# Exercise brief
State the number of lines in the listing below that contain the word "computer", and nothing besides.

# Exercise data
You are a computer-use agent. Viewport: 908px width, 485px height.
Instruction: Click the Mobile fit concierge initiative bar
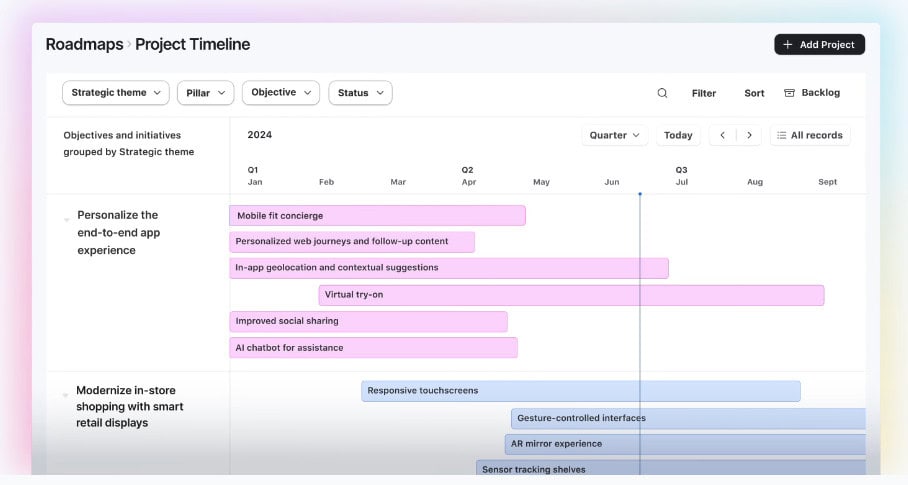click(x=377, y=215)
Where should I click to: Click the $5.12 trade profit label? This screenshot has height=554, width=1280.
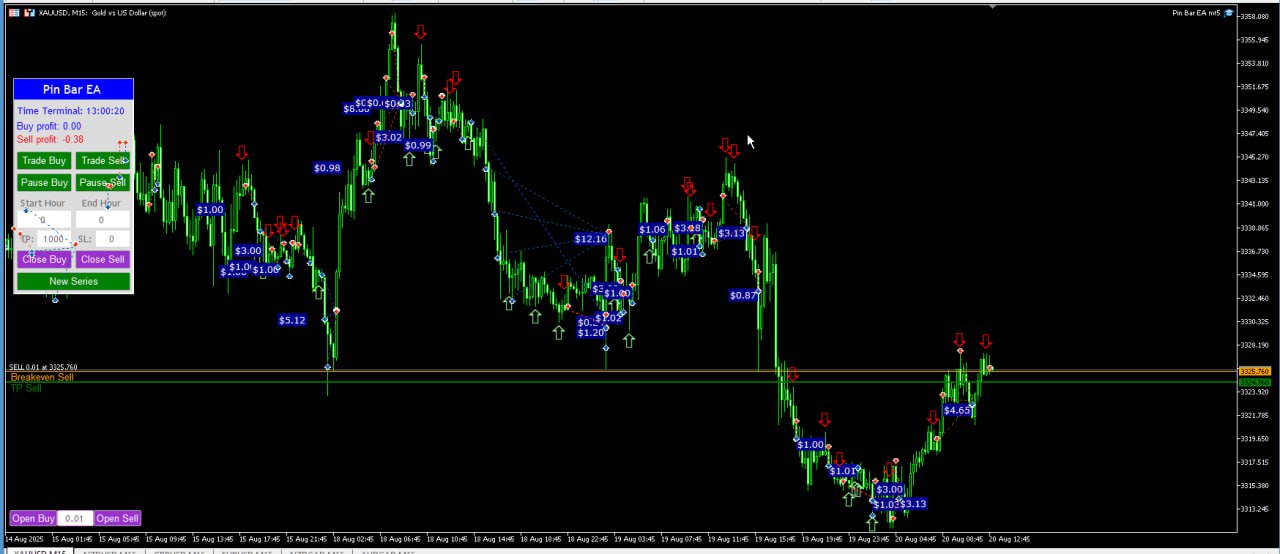[x=292, y=320]
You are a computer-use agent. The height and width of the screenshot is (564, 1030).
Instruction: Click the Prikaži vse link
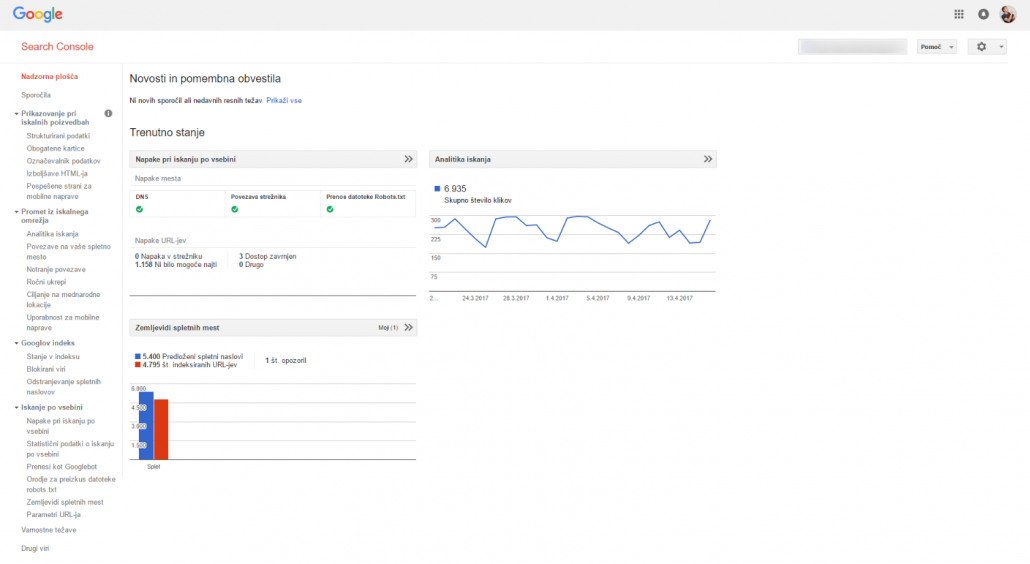tap(284, 101)
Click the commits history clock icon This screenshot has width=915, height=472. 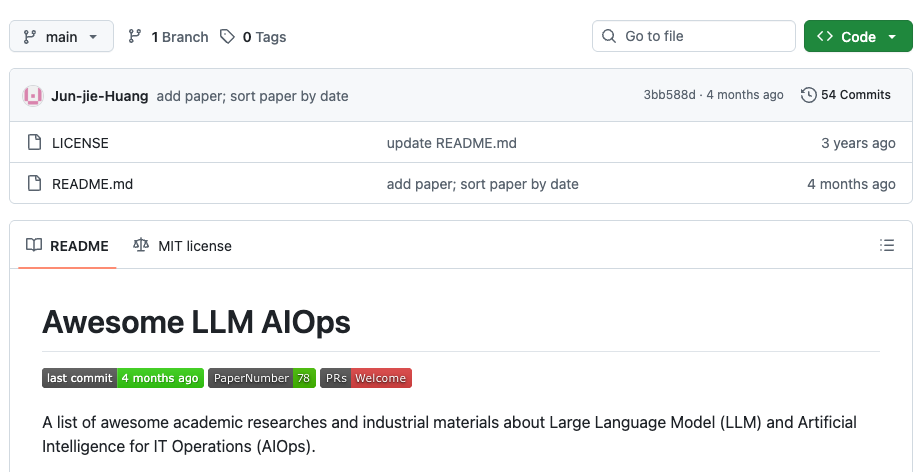808,95
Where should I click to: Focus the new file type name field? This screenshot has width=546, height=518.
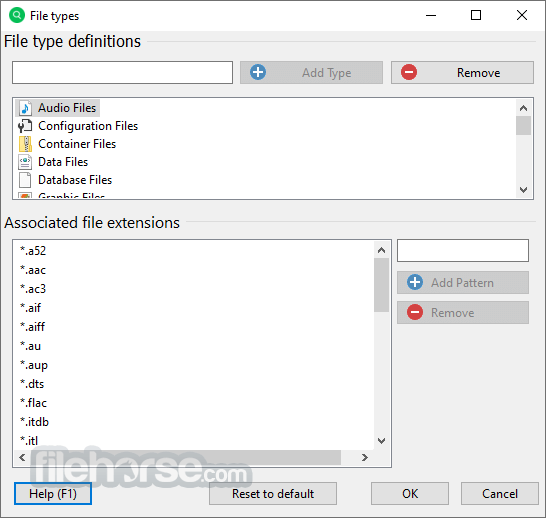123,72
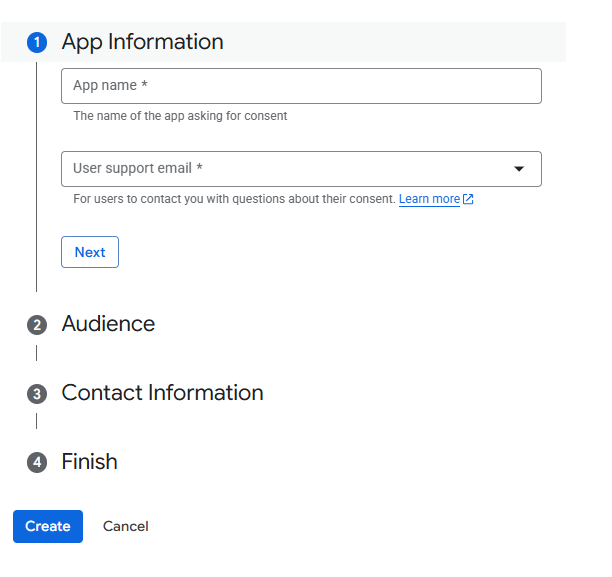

# Reply
2